I was alluding to your older aliases, which Dirk would not be likely to know about.
But it's murky enough without stirring up all that :P
We really do have some history behind us these days. :)

Brucifer
03-16-2013, 06:27 AM
Now days it is pretty much immaterial as projects are all pretty well set so that points crunched stay with the team an individual belonged to at the time the points were crunched. That eliminates the major bone of contention in the old days. Things have mellowed out a lot more so that a person can crunch to help other folks/teams to pay them back for help they rendered without a world war starting over it for the most part. In reality a lot of folks have crunched for multiple teams as they have developed crunching friendships over the years. And distributed computing doesn't have the extensive number of highly competitive teams that there used to be either. At the end of the day the end thing is to help the project. There's many good ones now and for the most part they are working away at goals that benefit humanity in one way or another.

Dirk Broer
03-16-2013, 10:38 AM
The man even has his own beer (http://www.mcmenamins.com/events/100080-Limited-Edition-Beer-Tasting-Brucifer-Pepper-Porter)
But so do I http://img.photobucket.com/albums/v131/xiii_ix/DirtyDicks.jpg
The XtremLab score is also his, and I got one (or two) aliases: 72CJ5 and AMD_72CJ5, all via our own wiki (http://www.amdusers.com/wiki/tiki-index.php?page=member%3ABrucifer)
As our wiki mentions a Tanpaku score for Brucifer, this is also one of his BOINC ids: http://boincstats.com/en/stats/-1/user/detail/712049/projectList
and this Brucifer-san has a Riesel sieve score: http://boincstats.com/en/stats/-1/user/detail/317647/projectList

72CJ5 gives another five id's: http://boincstats.com/en/stats/search/#72CJ5

Brucifer
03-16-2013, 05:20 PM
Interesting on the "Brucifer Pepper Porter" but it's just a limited batch thing. Dirty Dicks is a production run situation looks like. As for the Brucifer's, I'm not a fan of the hot peppers either.
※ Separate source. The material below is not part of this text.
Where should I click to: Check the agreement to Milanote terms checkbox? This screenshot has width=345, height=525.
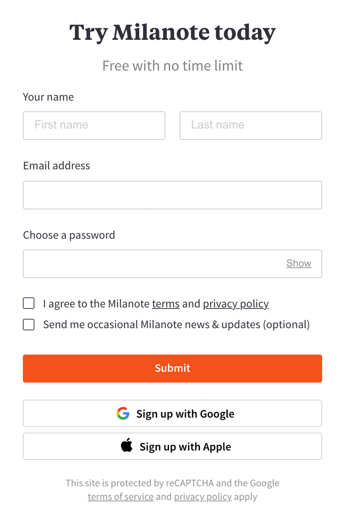pos(28,303)
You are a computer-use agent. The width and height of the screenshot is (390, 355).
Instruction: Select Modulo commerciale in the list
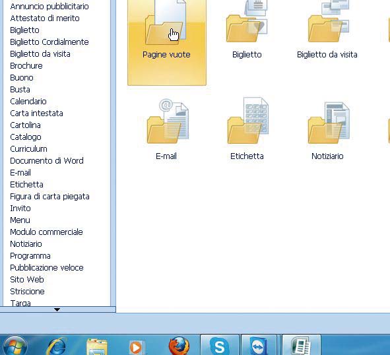click(x=46, y=232)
I do like the horseradish hot, wasabe paste mixed with a bit of soy sauce, or hot chinese mustard that clears out the sinus cavity in a heartbeat is much more to my liking. But generally I am a big fan of the dark Porter's, and also Belgian White's. :-)

Brucifer
03-16-2013, 11:47 PM
Here is a good interesting URL for you all to read and think about while you are digging up userid's.......
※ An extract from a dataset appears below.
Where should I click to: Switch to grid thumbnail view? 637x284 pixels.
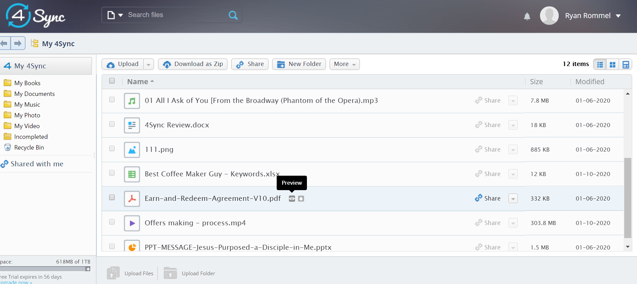pyautogui.click(x=612, y=64)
http://www.cnn.com/2013/03/16/opinion/schneier-internet-surveillance/index.html?hpt=hp_bn7

George Orwell's world has been exceeded! Those that think they are escaping by using annonymous services out there in the cloud are only fooling yourselves, as the article points out, it only takes one little slip-up and the gig is up. :-) But then those of us that have been in the computer geek thing for years and years already knew that didn't we? Just maybe not how extensive it has all become. Quite sobering really.